● **Description of the task**: Repeat only the lines between the one with "Given: Tap the word works. in tweet" and the end of the material below, both ends included. Omit any picture.

*** Exercise material Section Begins ***

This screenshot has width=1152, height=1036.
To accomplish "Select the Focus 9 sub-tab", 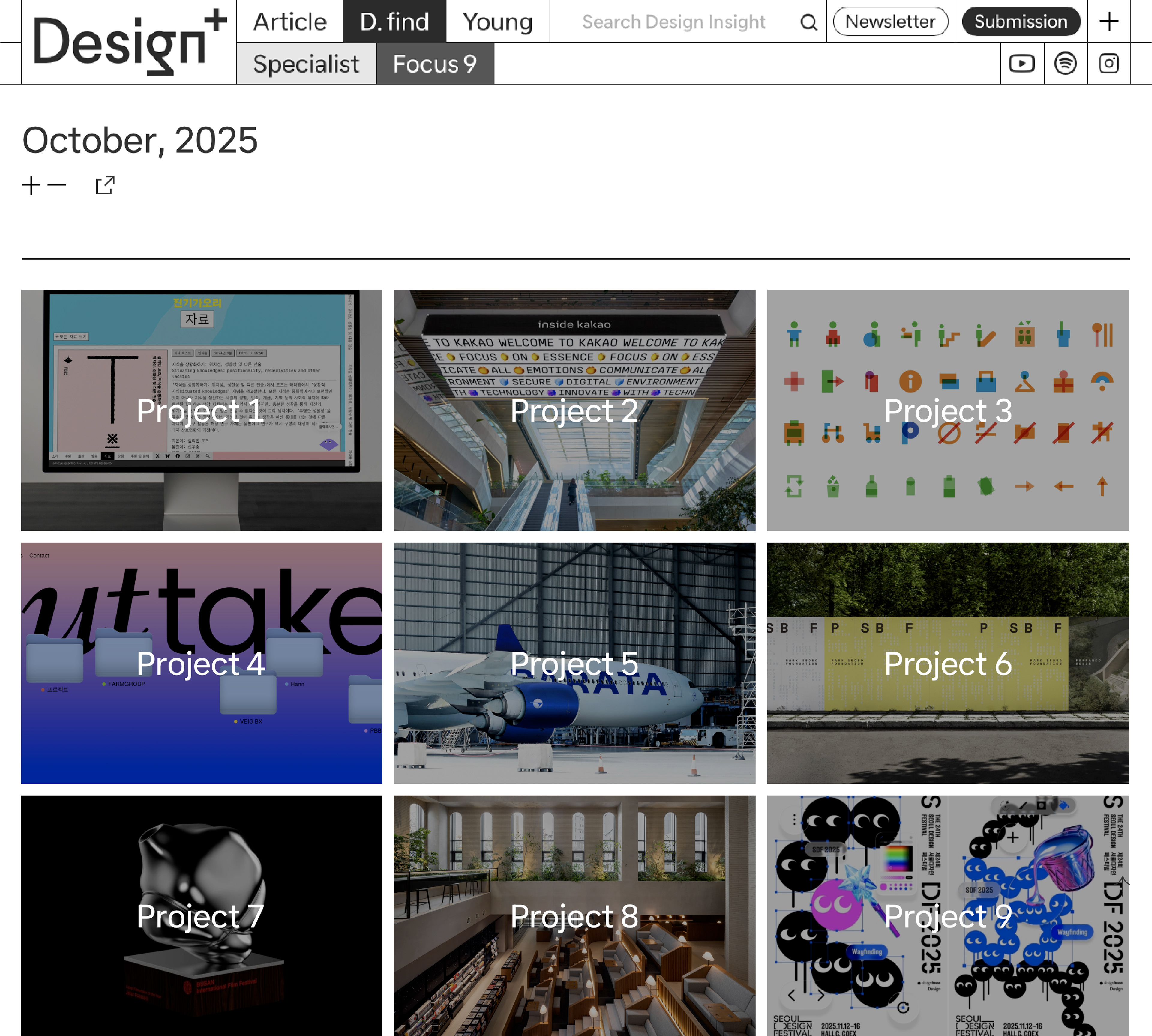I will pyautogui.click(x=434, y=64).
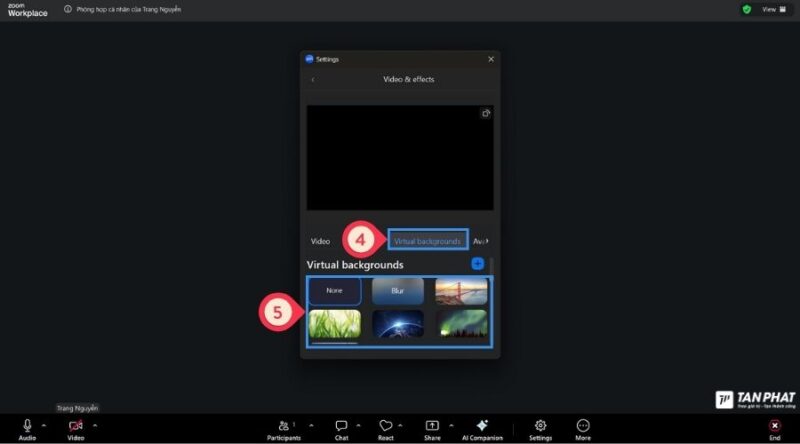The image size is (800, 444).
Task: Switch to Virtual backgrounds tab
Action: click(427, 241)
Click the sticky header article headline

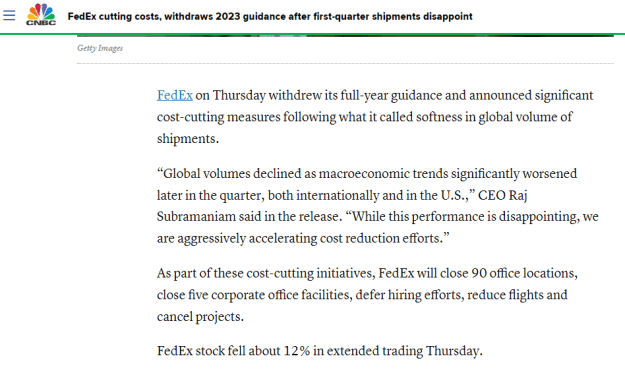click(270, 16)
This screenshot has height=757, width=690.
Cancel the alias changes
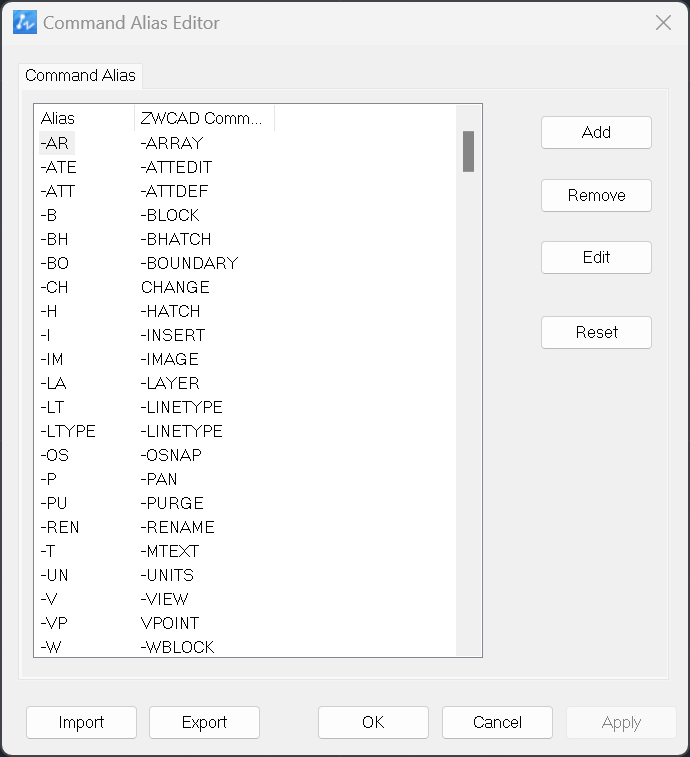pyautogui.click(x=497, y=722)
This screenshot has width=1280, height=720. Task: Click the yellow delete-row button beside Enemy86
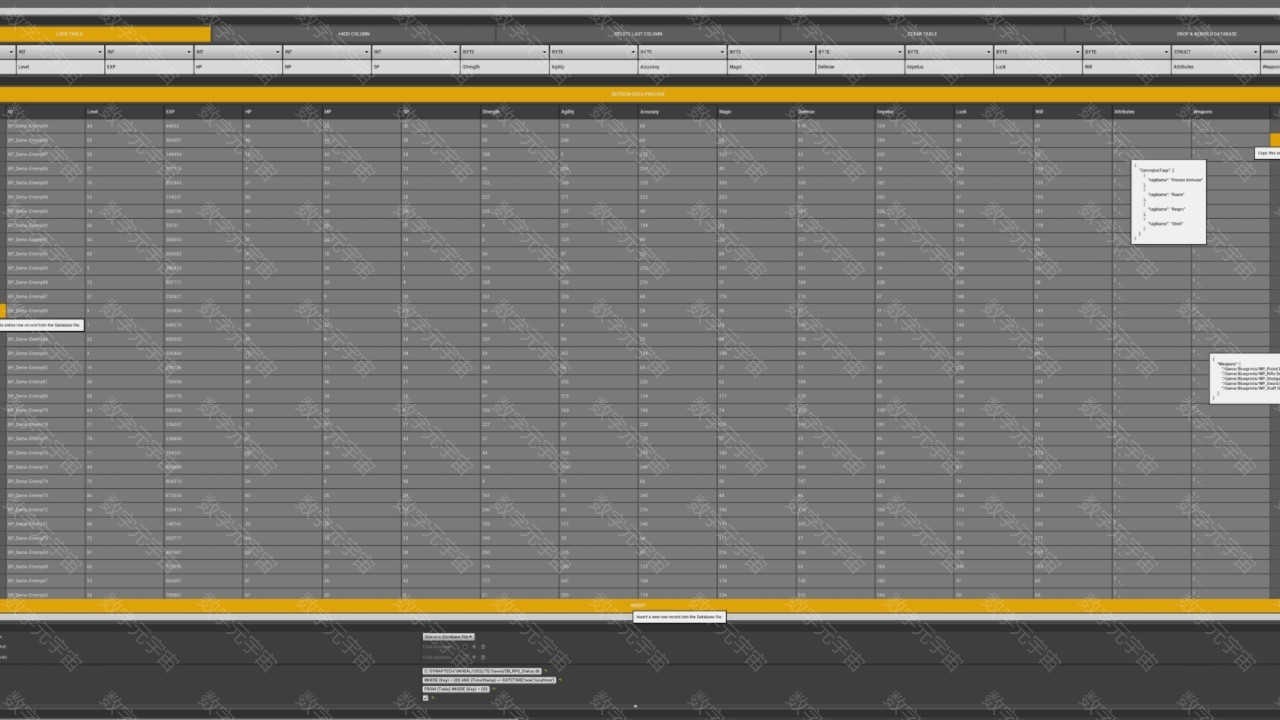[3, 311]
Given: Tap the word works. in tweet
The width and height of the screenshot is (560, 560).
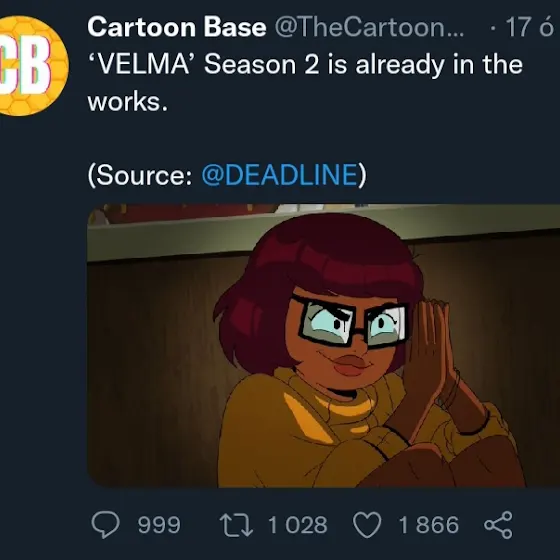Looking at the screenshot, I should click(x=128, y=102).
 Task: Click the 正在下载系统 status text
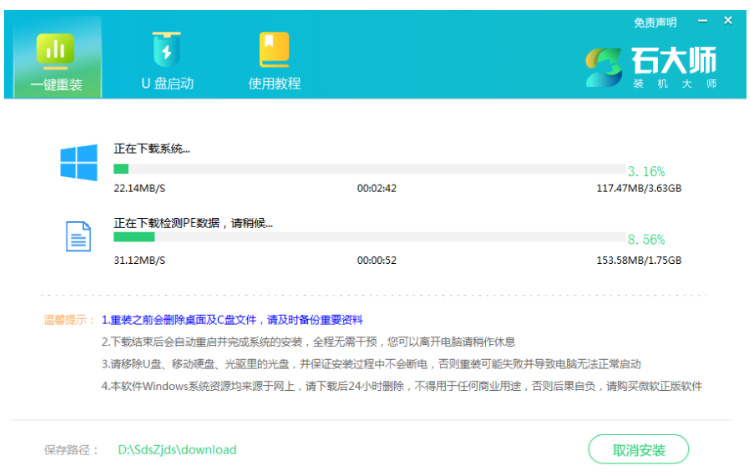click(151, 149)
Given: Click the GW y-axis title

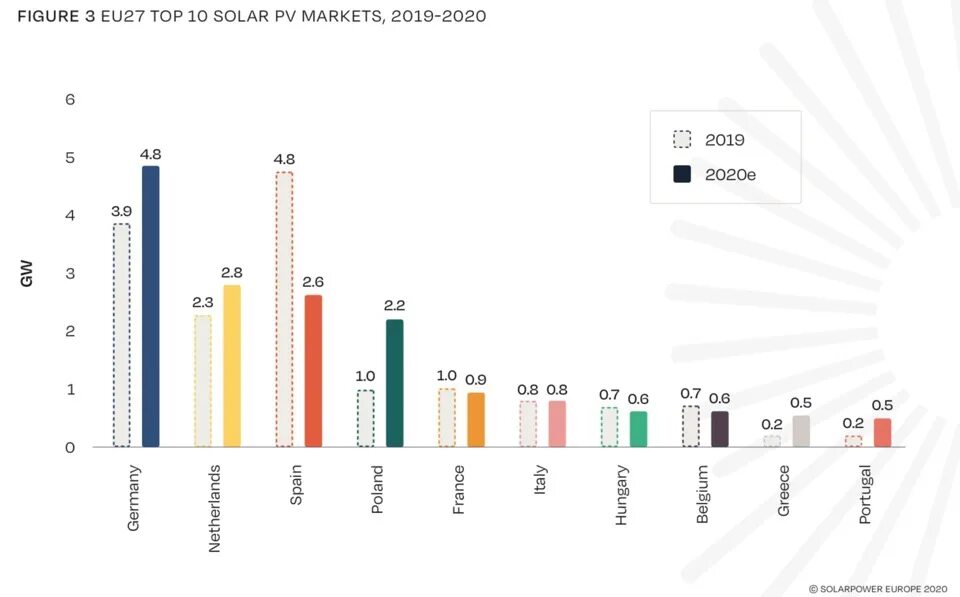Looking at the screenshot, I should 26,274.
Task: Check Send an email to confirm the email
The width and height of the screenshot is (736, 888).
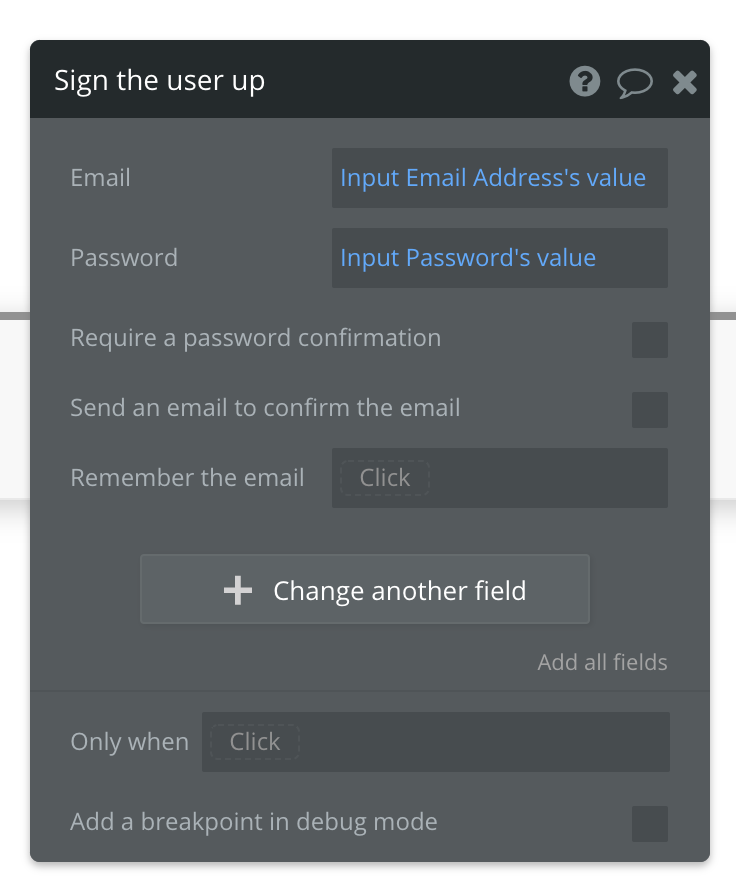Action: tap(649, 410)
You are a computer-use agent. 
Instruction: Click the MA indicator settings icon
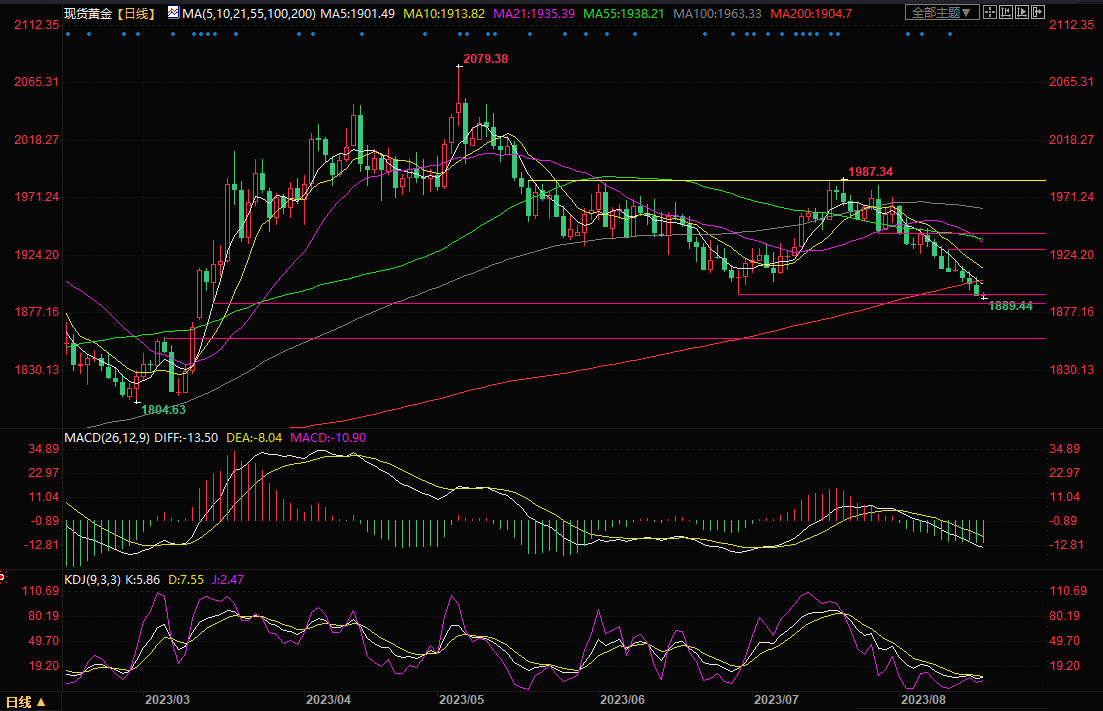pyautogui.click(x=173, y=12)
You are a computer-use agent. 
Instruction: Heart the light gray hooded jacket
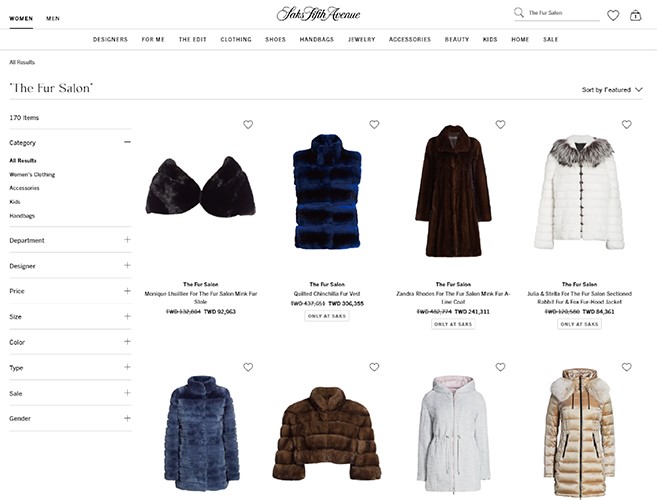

*** Exercise material Section Ends ***

● **Solution**:
Given: Tap the word works. in tweet
The width and height of the screenshot is (560, 560).
Looking at the screenshot, I should click(x=128, y=102).
 Task: Click the 正在下载系统 status text
click(151, 149)
Given: Click the GW y-axis title

Looking at the screenshot, I should 26,274.
Task: Check Send an email to confirm the email
The width and height of the screenshot is (736, 888).
Action: tap(649, 410)
You are a computer-use agent. 
Instruction: Click the MA indicator settings icon
pyautogui.click(x=173, y=12)
You are a computer-use agent. 
Instruction: Heart the light gray hooded jacket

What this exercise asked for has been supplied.